Regarded as one the UK’s first real sports cars, the Vauxhall 30-98 first derived from the Prince Henry model and at its first motorsport outing at the Waddington Fell hill climb 1913, it set the fastest speed. Proving to critics, designers and Vauxhall’s directors, Percy Kidner and Leslie Walton, that the car had a future, production on the car began in earnest and was produced over a 14 year period with almost a third of those vehicles still in existence today!
Returning to where it all began, this May will see 50 of the surviving vehicles repay a visit to the Waddington Fell hill climb where they will attempt the race that cemented Vauxhall’s record. Cars from around the world, such as, the US and Australia, will travel across seas to take part in this momentous celebration.
Originally the car was produced in two types; E-Type and OE-Type, with the OE-Type being produced with more power at 112bhp.

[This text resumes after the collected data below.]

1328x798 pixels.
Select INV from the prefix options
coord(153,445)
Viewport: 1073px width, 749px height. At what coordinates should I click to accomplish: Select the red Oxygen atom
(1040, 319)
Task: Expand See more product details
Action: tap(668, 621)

Other events set to take place include the Brooklands Double Twelve in June, Car Fest North at the start of August and Car Fest South at the end.
In 1923 The Autocar publication seized the chance for a test drive of the new faster than anything motor and went on to say ‘Few cars have such graceful lines yet at once suggest unlimited strength allied to speed…and very, very few can take a corner stiffly with absolute certainty as this one can.’
It is understandable why the centenary celebrations of Vauxhall’s 30-98 are regarded as a prestigious as the car set the levels for future engineering and expectations both on and off the racing track.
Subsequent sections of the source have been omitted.